Problem requirements: Within the data below, copy each line where the string "Given" is found.

Data supplied:
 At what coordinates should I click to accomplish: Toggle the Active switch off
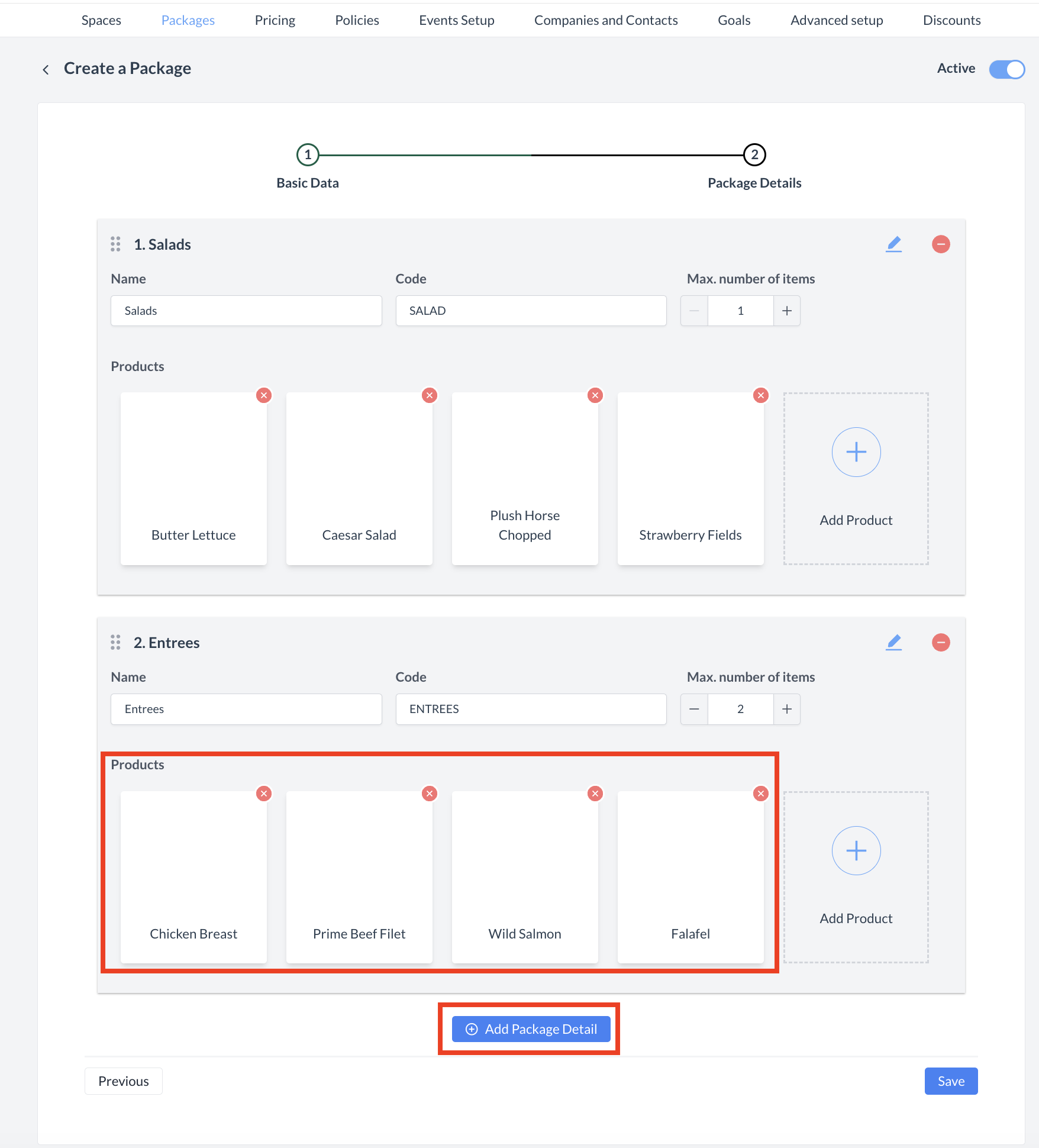[1006, 69]
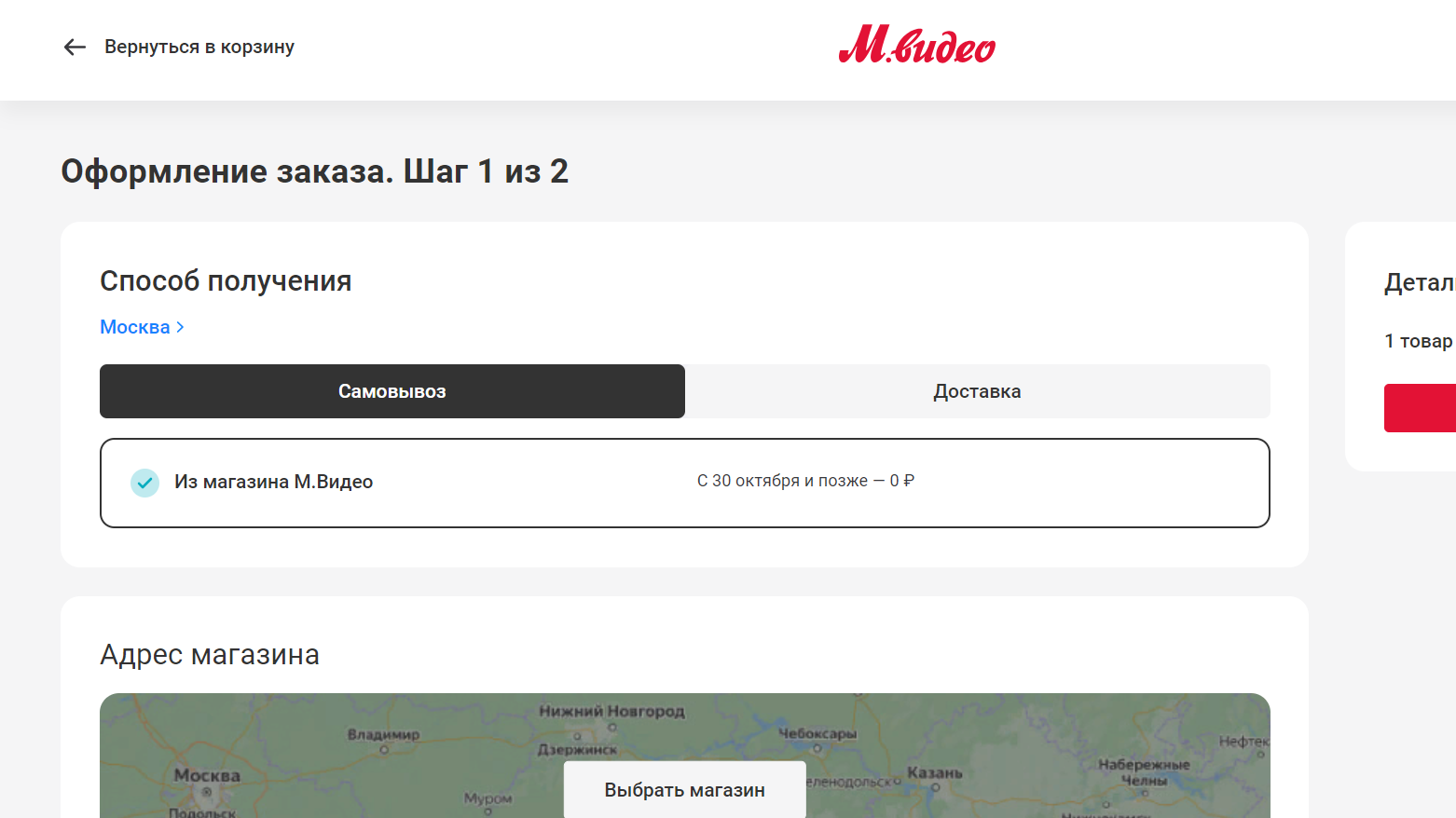
Task: Click Казань on the store map
Action: [935, 773]
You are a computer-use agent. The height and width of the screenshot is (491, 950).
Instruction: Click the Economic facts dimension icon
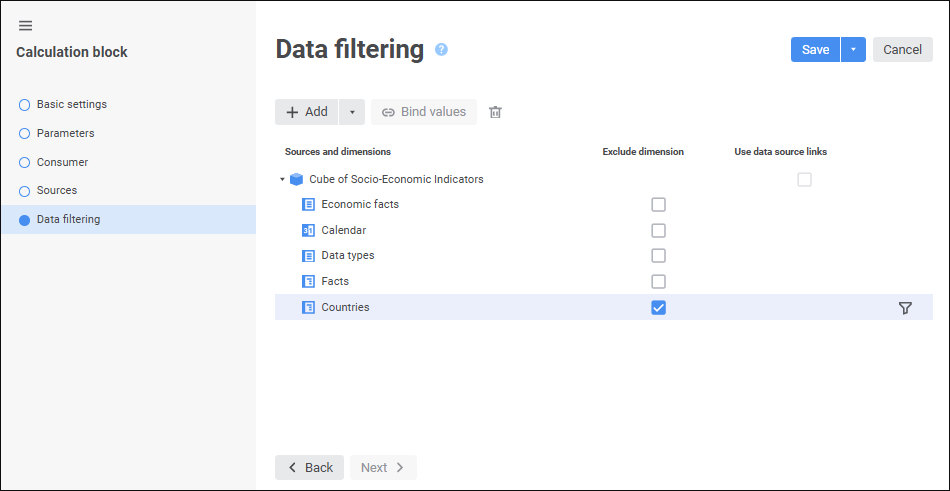[x=308, y=205]
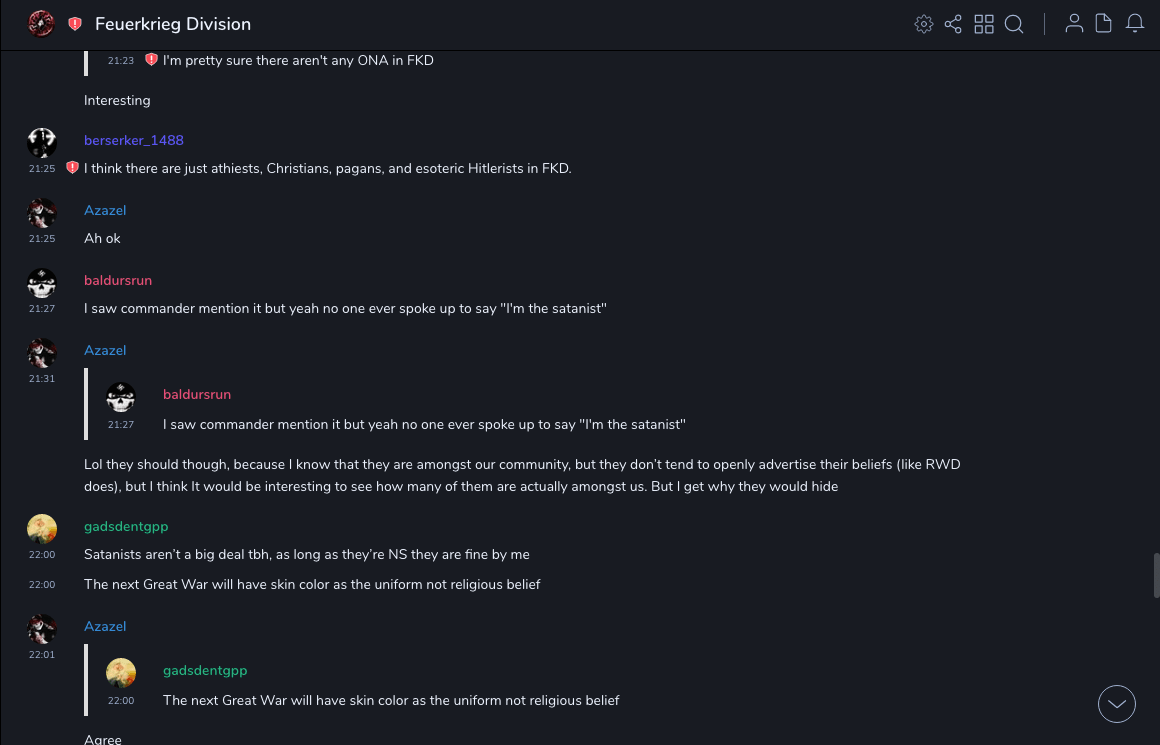Open room settings gear icon
Screen dimensions: 1160x745
tap(923, 24)
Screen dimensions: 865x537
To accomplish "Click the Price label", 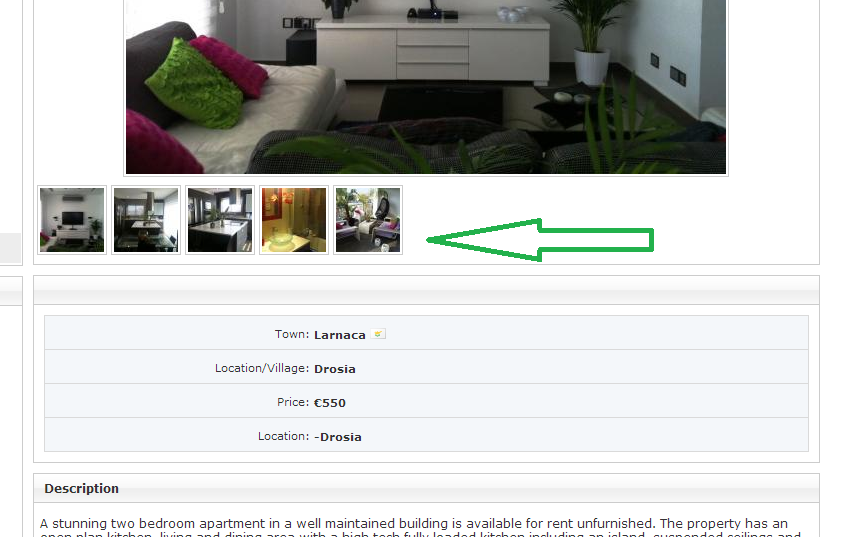I will 293,402.
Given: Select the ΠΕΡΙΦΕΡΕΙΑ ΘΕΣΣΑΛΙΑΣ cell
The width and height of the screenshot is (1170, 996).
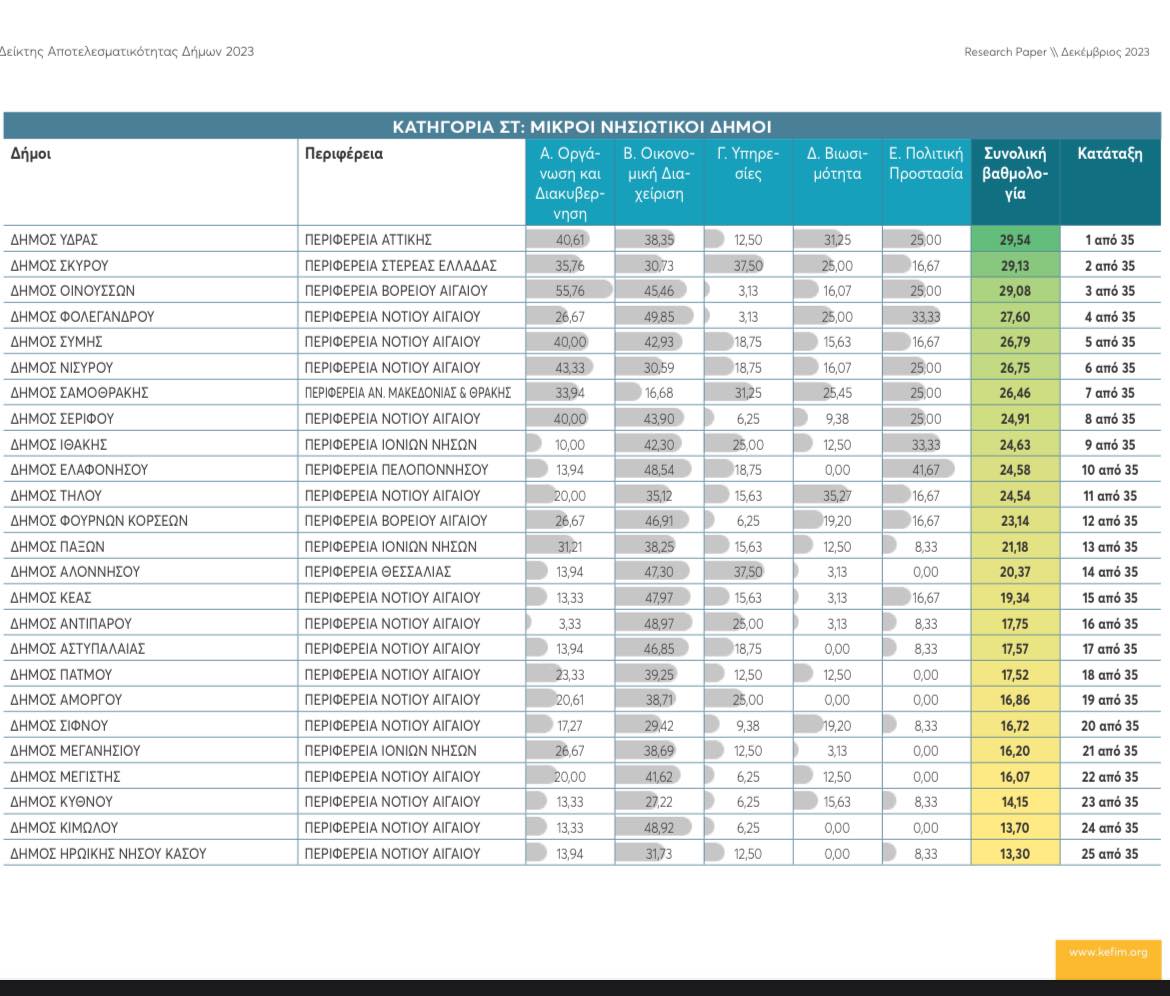Looking at the screenshot, I should (378, 572).
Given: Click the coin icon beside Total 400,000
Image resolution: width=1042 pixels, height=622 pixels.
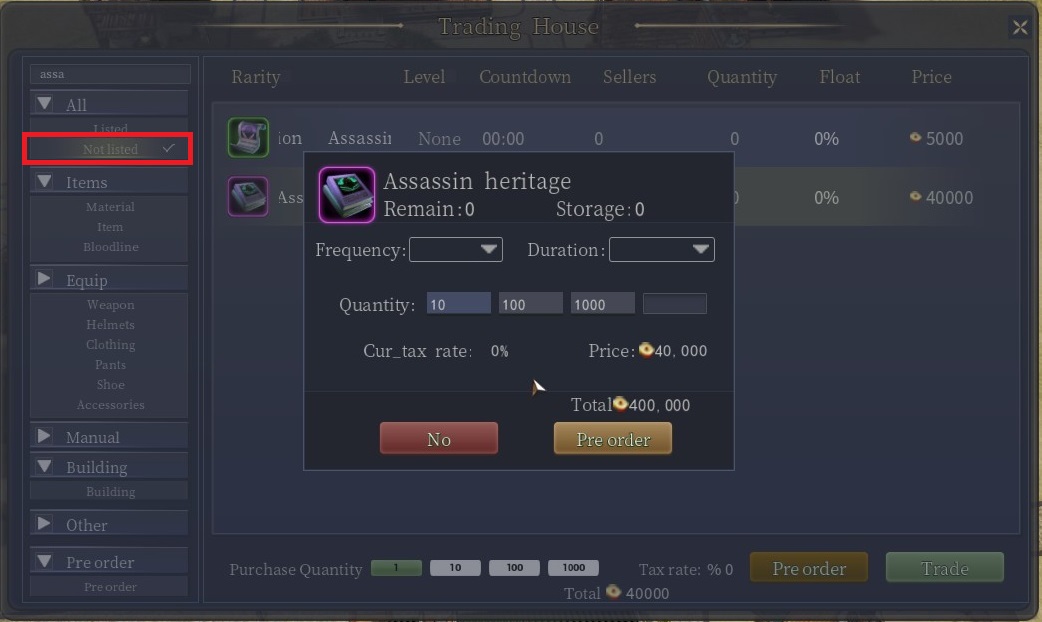Looking at the screenshot, I should (619, 404).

The answer:
Given: Select the ΠΕΡΙΦΕΡΕΙΑ ΘΕΣΣΑΛΙΑΣ cell
Given: Click the coin icon beside Total 400,000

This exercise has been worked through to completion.